Tamar Paley is a Tel Aviv-based jewelry designer and artist. Her work is developed from concepts that reflect her surroundings and life’s experience, combining material and form of cultural and personal significance, such as textiles, paper, and found objects, framed by handmade metal structures. Her work explores the politics of Jewish and gendered identities and reimagining sacred rituals and the objects that accompany them. Izah Ransohoff is a Chicago based performance artist, metal and clay worker, and a florist.

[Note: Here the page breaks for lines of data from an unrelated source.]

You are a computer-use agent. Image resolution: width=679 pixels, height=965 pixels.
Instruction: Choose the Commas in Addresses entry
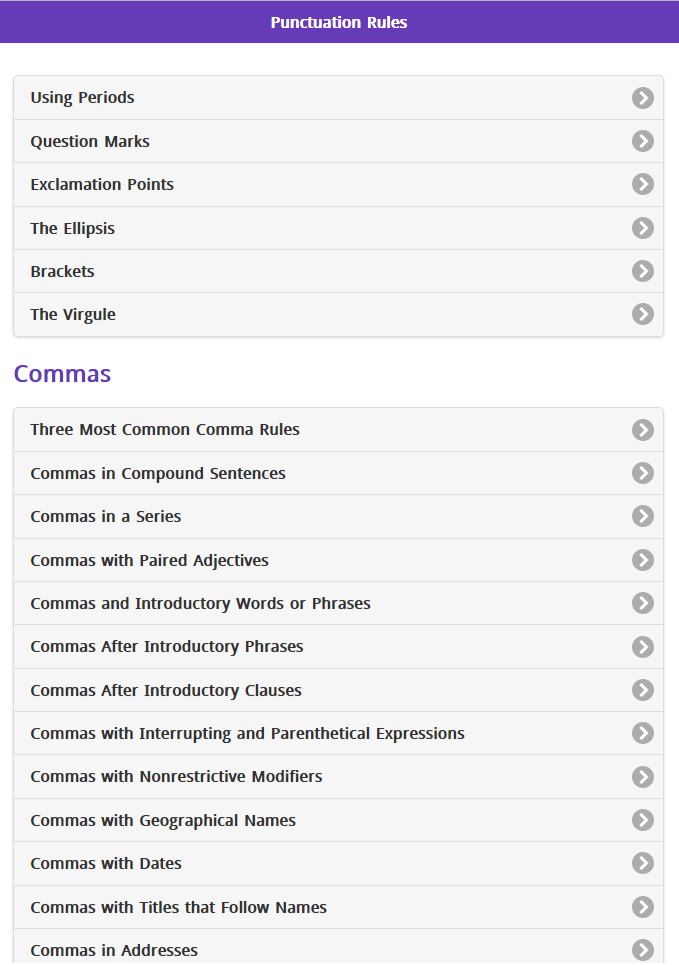tap(339, 947)
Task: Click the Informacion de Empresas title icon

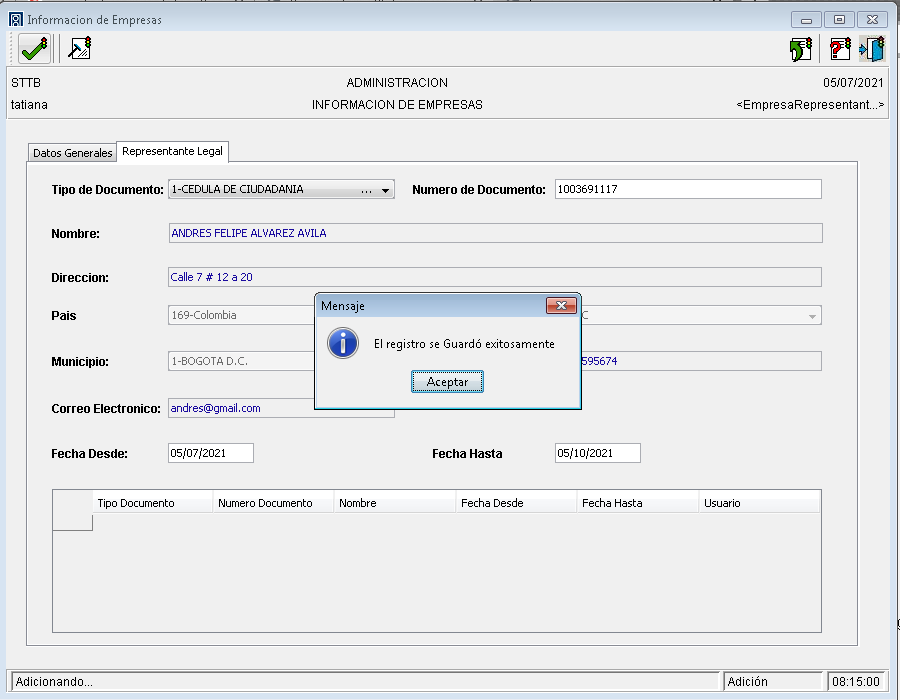Action: [x=15, y=19]
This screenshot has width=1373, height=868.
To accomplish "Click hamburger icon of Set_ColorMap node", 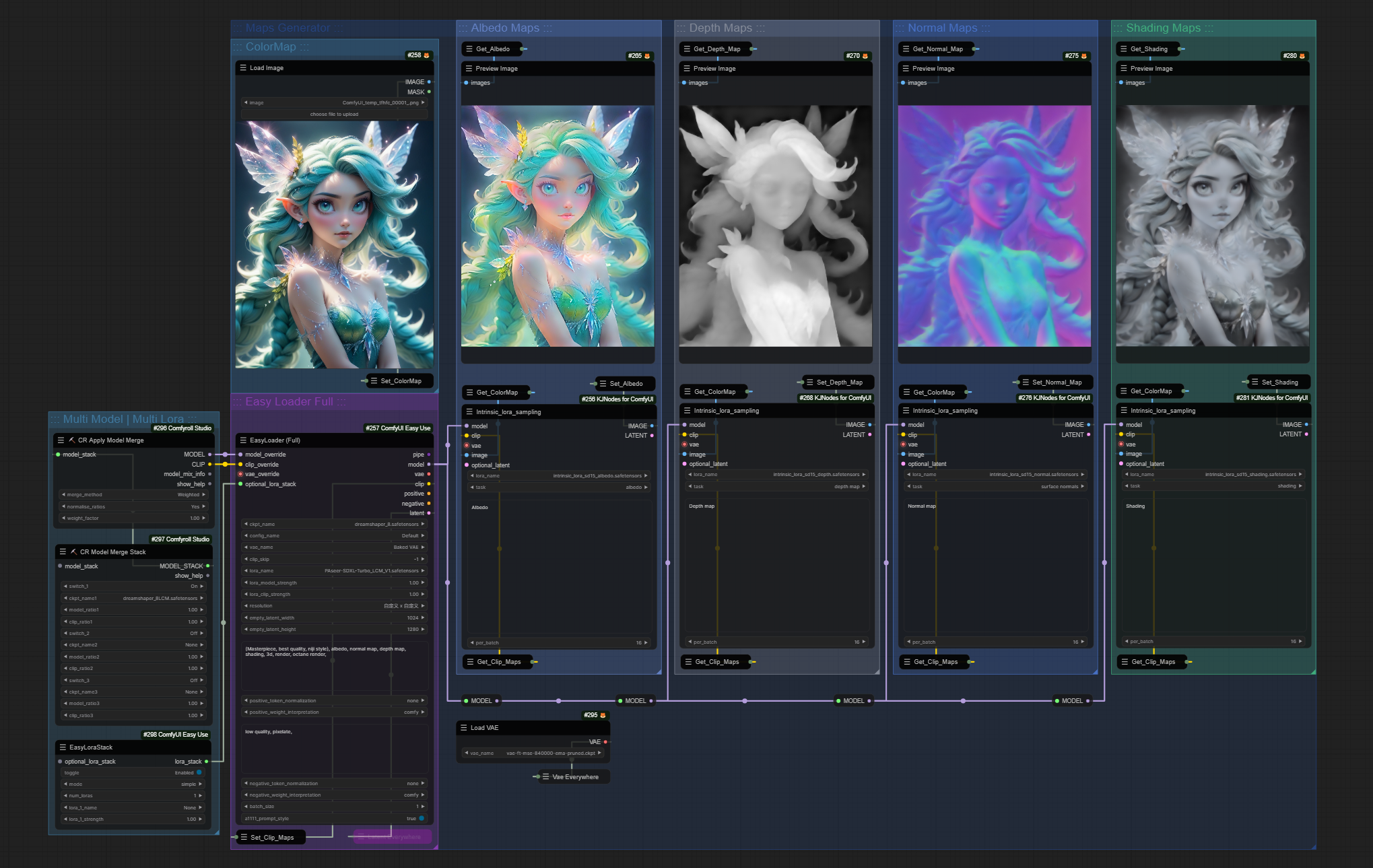I will (374, 381).
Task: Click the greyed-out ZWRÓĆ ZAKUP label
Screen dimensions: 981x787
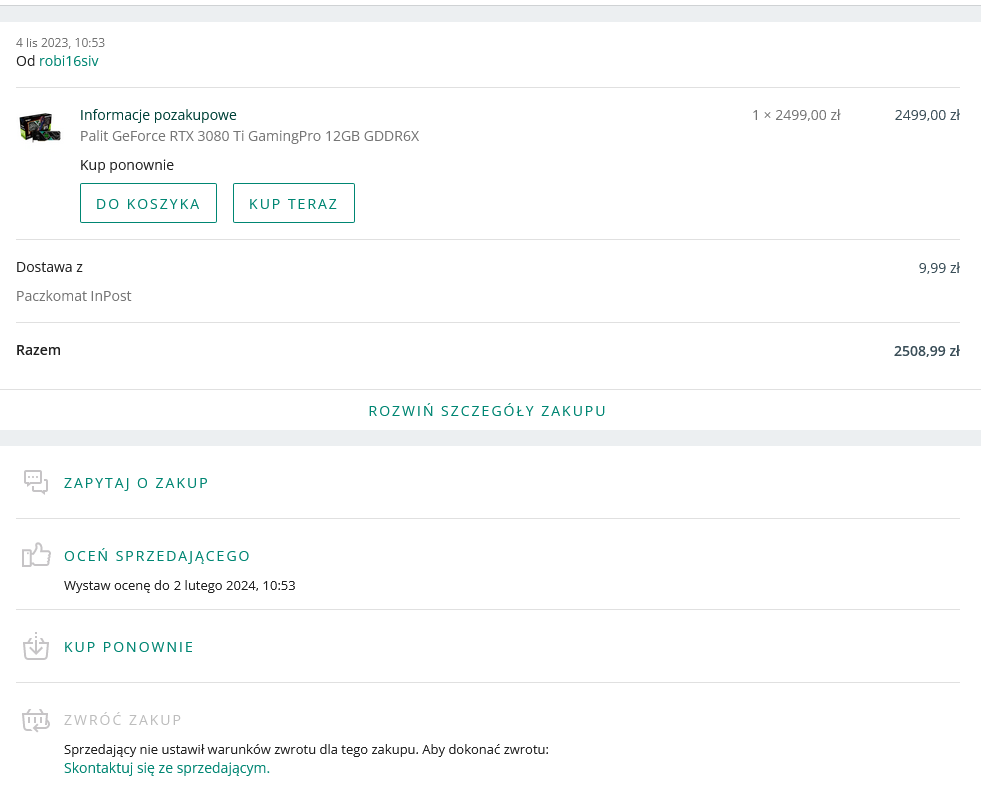Action: (123, 720)
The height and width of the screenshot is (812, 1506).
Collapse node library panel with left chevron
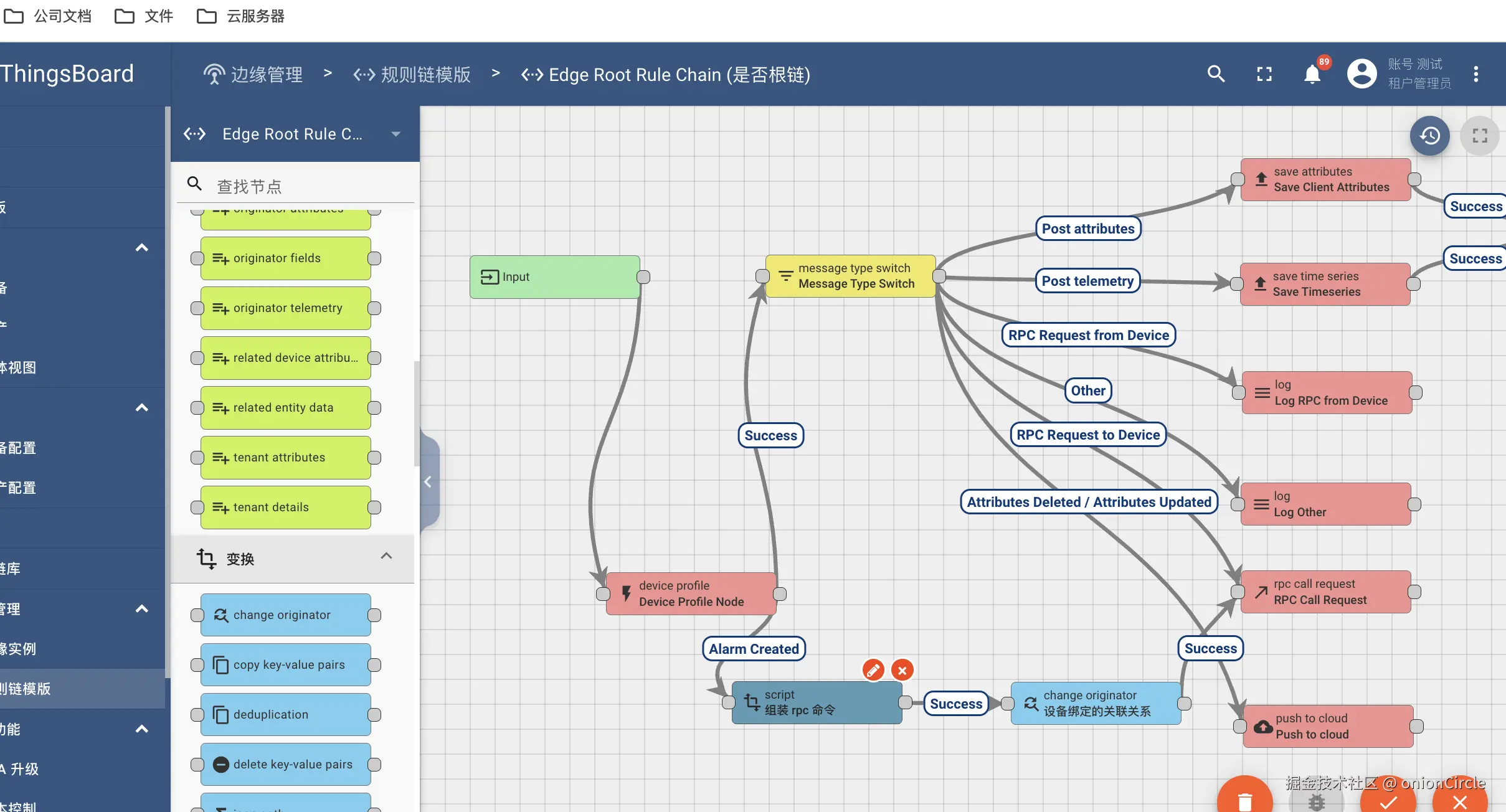pos(429,481)
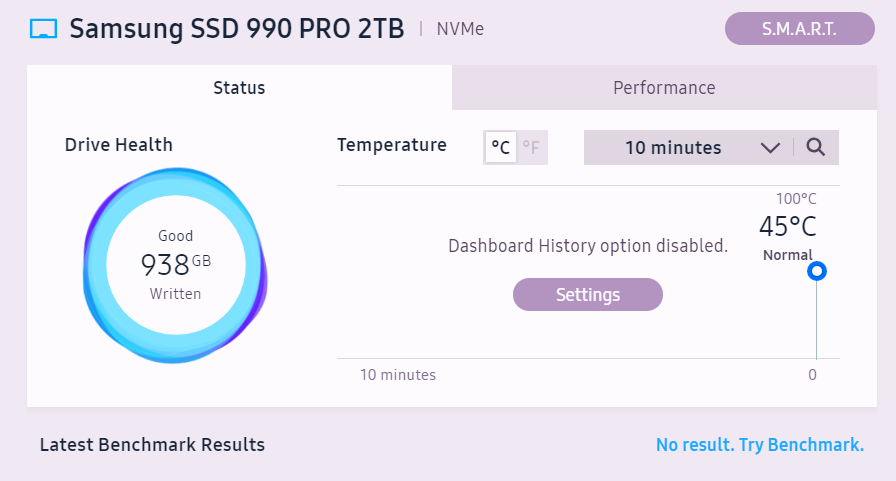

They use movement and contortion to play with intimacy, assumption, and queerness. Val Schlosberg is a writer, ceramics artist, and educator currently based in Zhigaagoong (Chicago, IL). Val is interested in queer magic, Jewish mysticism, and summoning golems. Suzanne Silver is an artist living and working in Columbus, Ohio where she is Associate Professor of Art at The Ohio State University. Silver has exhibited her work internationally. Olive Stefanski (they/she) is a queer Jewish artist and teacher who makes weavings currently inspired by Jewish mystical texts and practices related to cosmology and creation, time, the void, death, the divine feminine, and dimensions of the universe. They hold an MFA from the School of the Art Institute of Chicago and live and work on Potawatomi, Odawa and Ojibwe land (Chicago, IL). Michael Swartz is a professor of Jewish Studies at The Ohio State University. Swartz specializes in the cultural history of Judaism in late antiquity, rabbinic studies, early Jewish mysticism and magic, and ritual studies. Ze’ev + Leigh is the artistic collaboration of Oakland-based artists Liam Ze’ev O’Connor & Jillian Hansen-Lewis. Liam holds an MFA from the Ohio State University in Sculpture, and Jillian holds a BFA in Photography from the University of Illinois at Chicago.